→ **EXERCISE DETAILS**
Leave out the images and return all the data word for word.

[Saved data entries]
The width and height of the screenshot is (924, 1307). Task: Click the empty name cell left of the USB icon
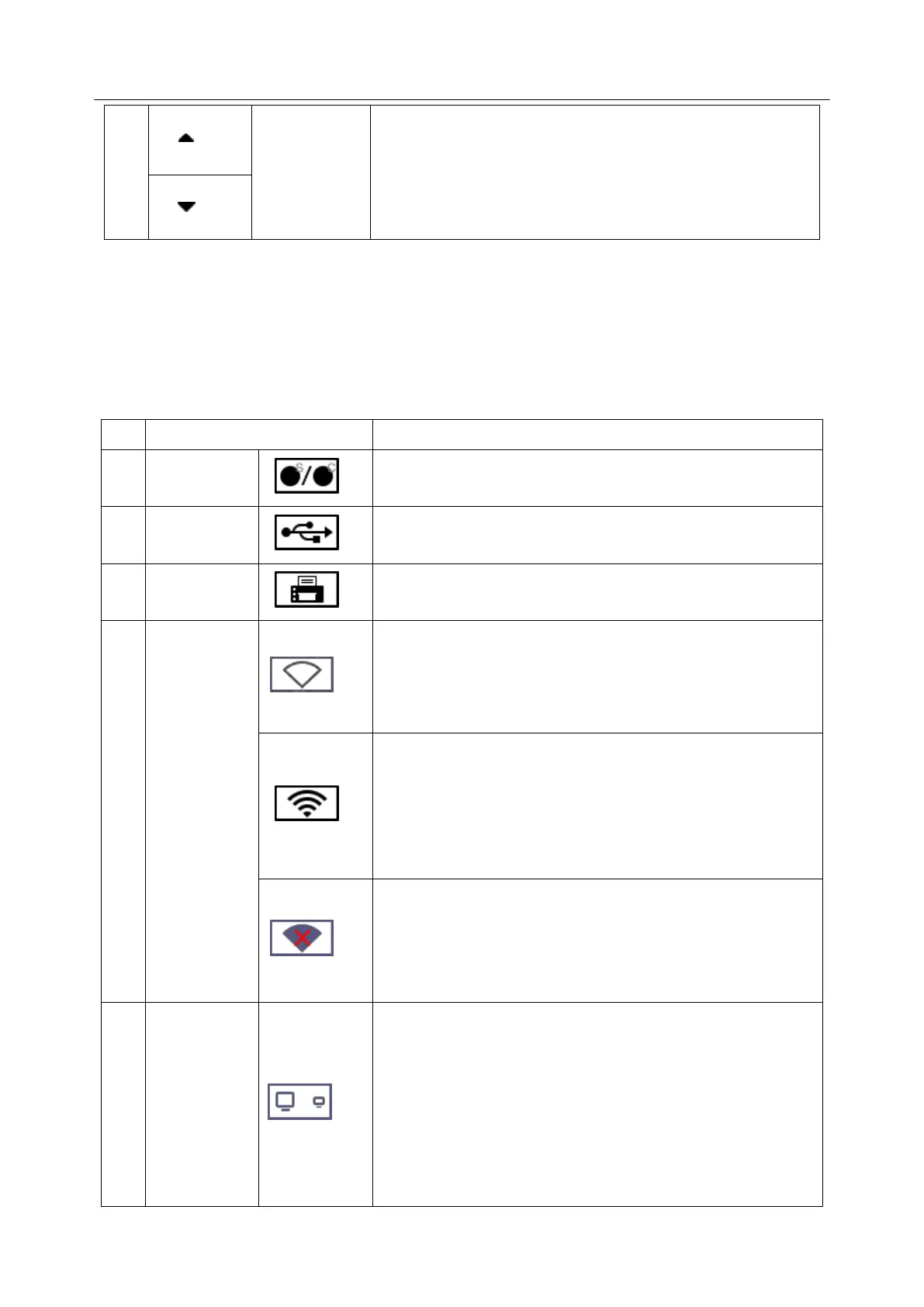[x=202, y=535]
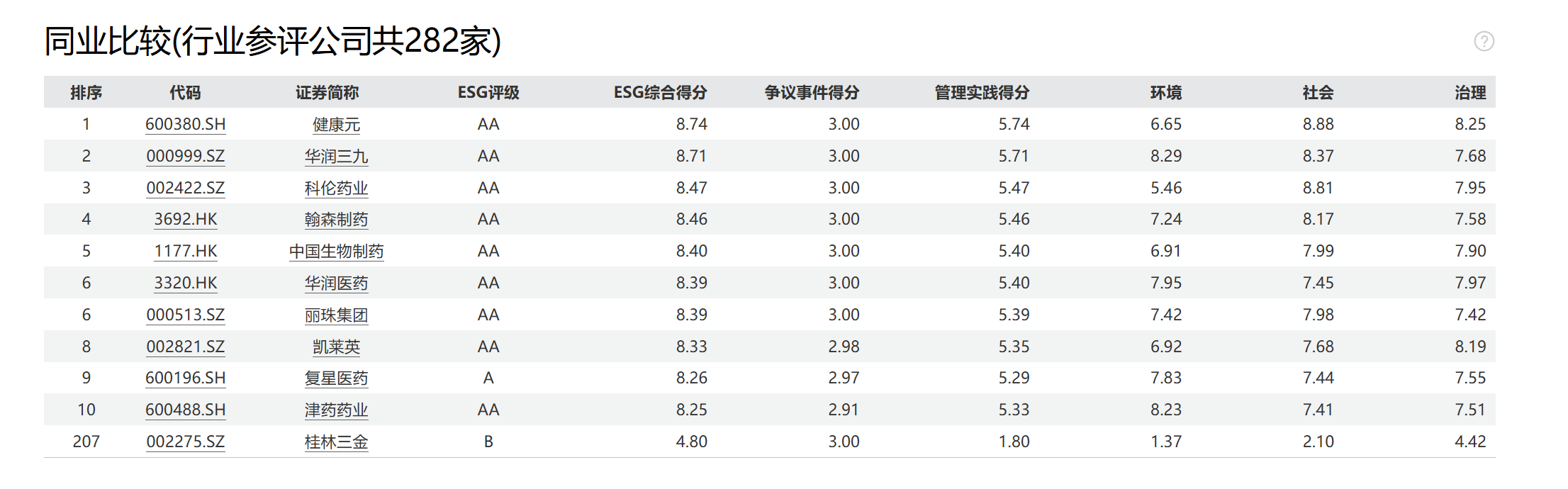Open 丽珠集团 company page
1568x489 pixels.
point(336,315)
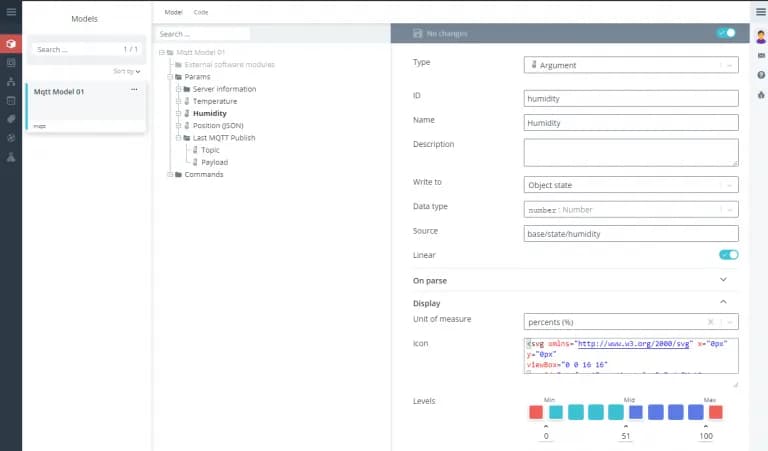The width and height of the screenshot is (768, 451).
Task: Toggle the switch in the No changes header bar
Action: tap(726, 33)

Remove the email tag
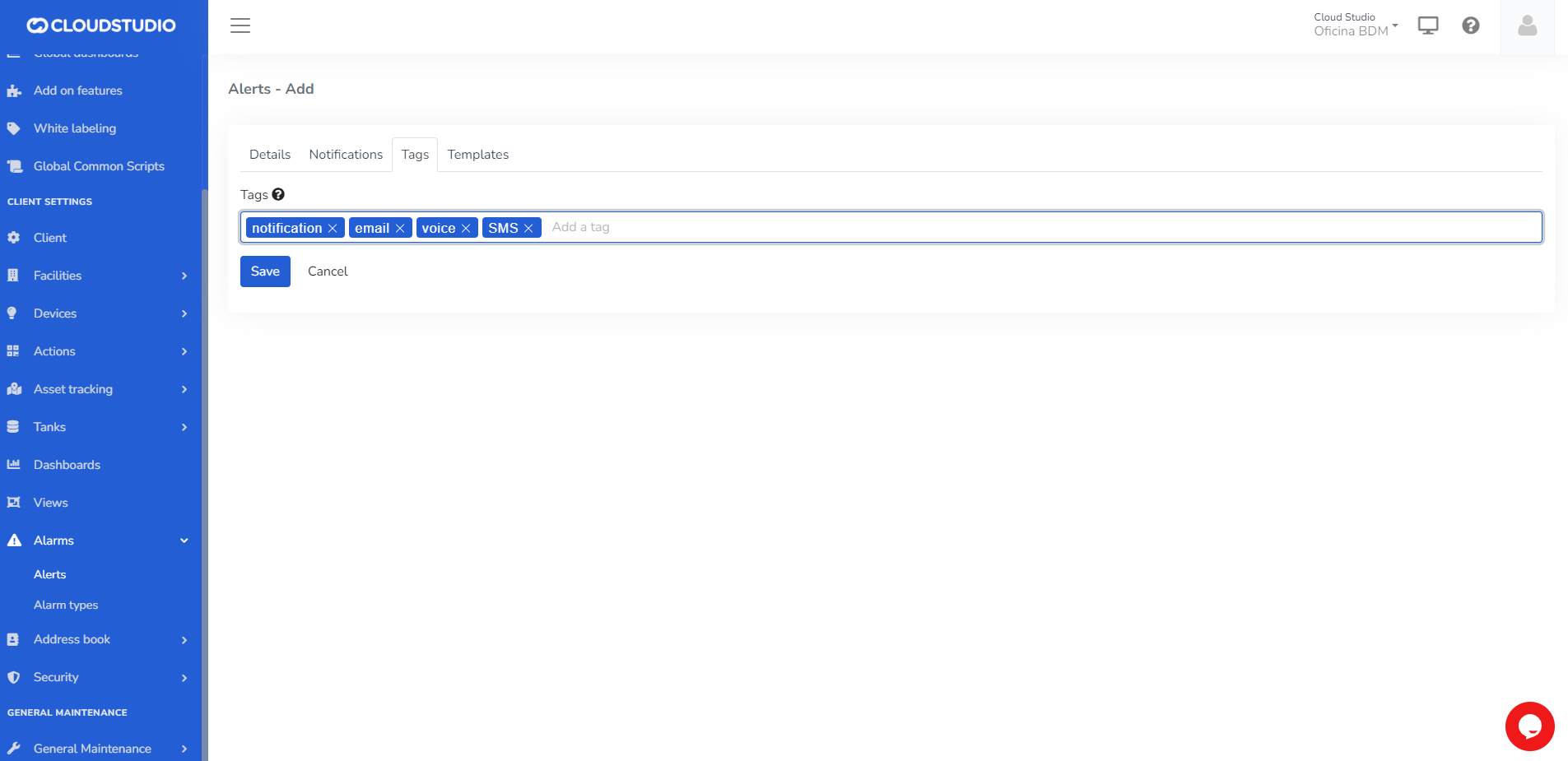(x=400, y=229)
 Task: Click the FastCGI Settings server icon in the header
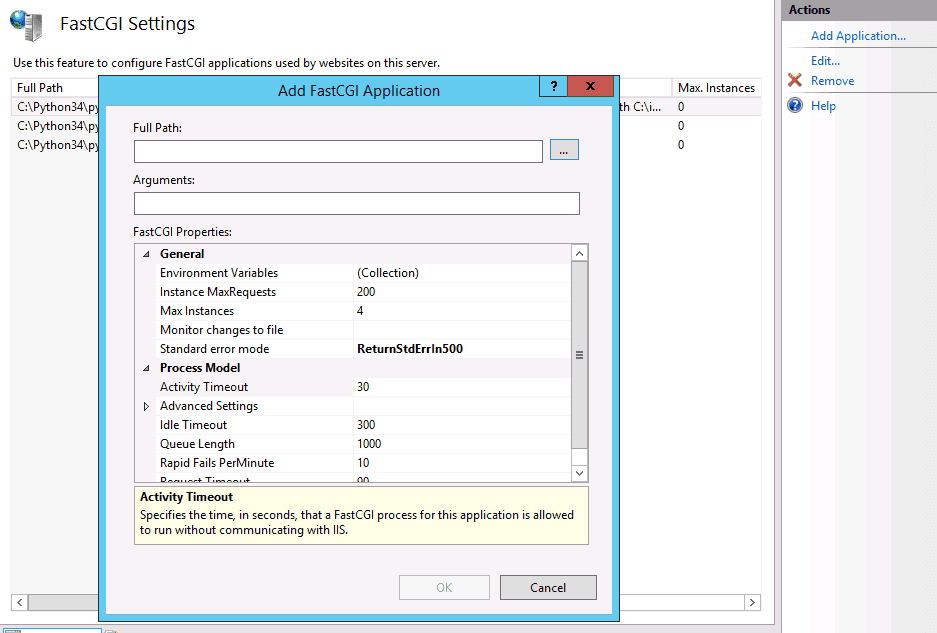point(24,25)
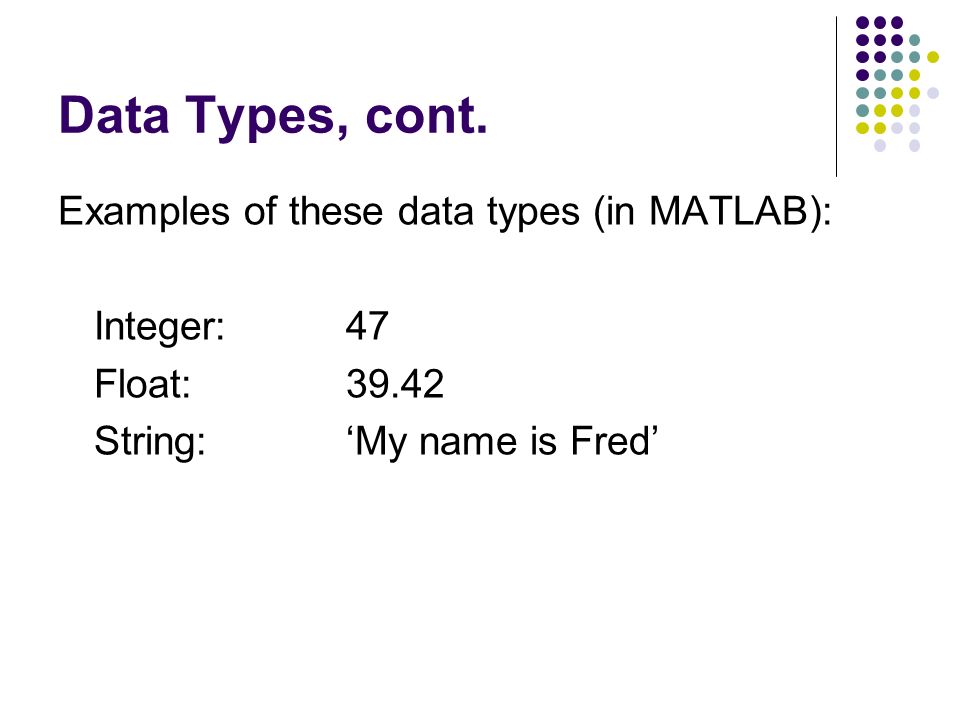This screenshot has width=960, height=720.
Task: Click the bottom-left yellow dot in grid
Action: 863,128
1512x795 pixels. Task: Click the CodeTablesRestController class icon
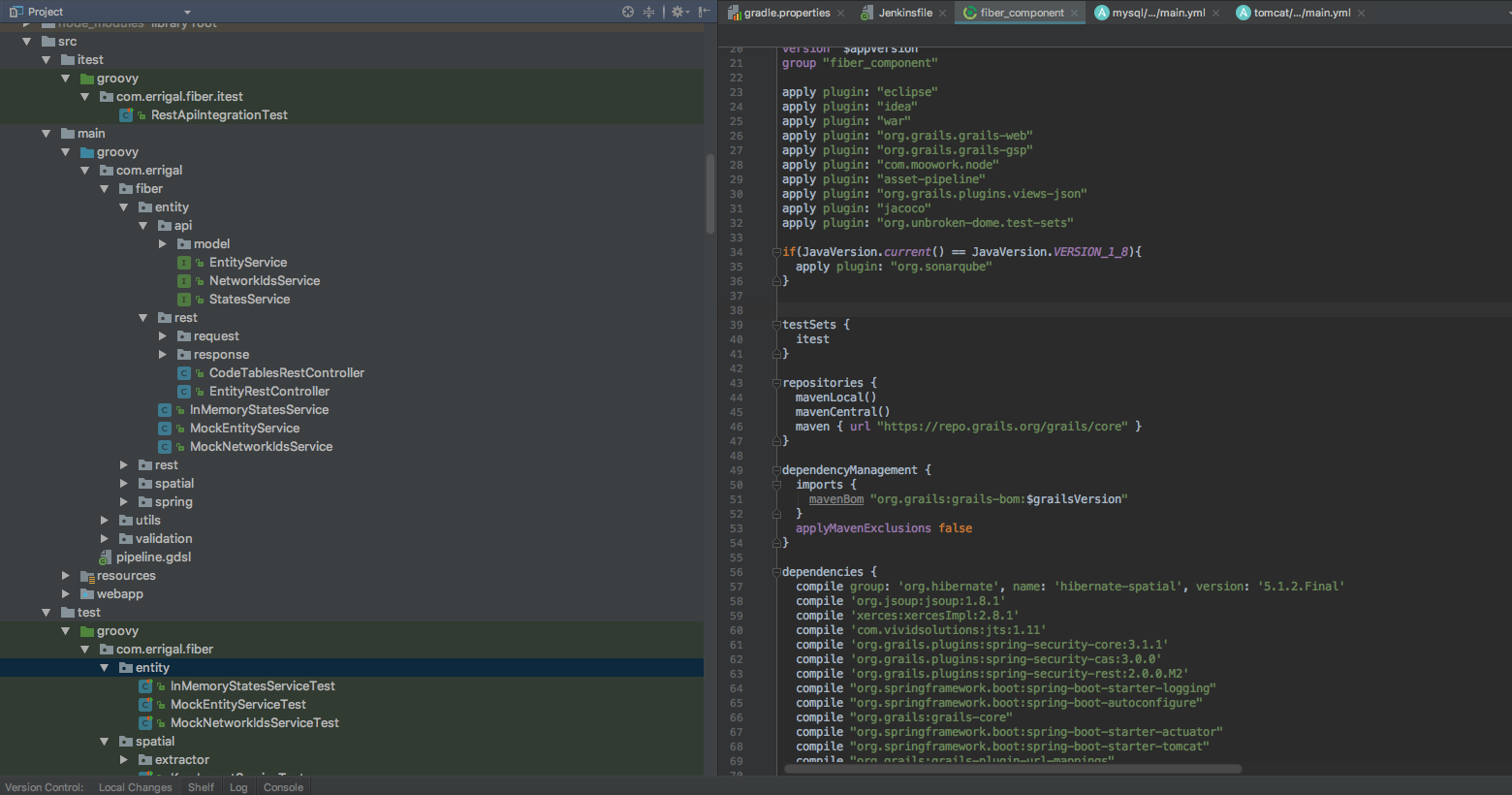point(184,373)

→ **ANSWER SECTION**
The width and height of the screenshot is (924, 1307). Task: Click the empty name cell left of the USB icon
[x=202, y=535]
Open 丽珠集团 company page
1568x489 pixels.
point(336,315)
The width and height of the screenshot is (768, 451).
Task: Toggle the switch in the No changes header bar
Action: tap(726, 33)

Remove the email tag
(x=400, y=229)
 Task: Click the FastCGI Settings server icon in the header
point(24,25)
This screenshot has width=960, height=720.
Task: Click the bottom-left yellow dot in grid
Action: 863,128
1512x795 pixels. Task: Click the CodeTablesRestController class icon
point(184,373)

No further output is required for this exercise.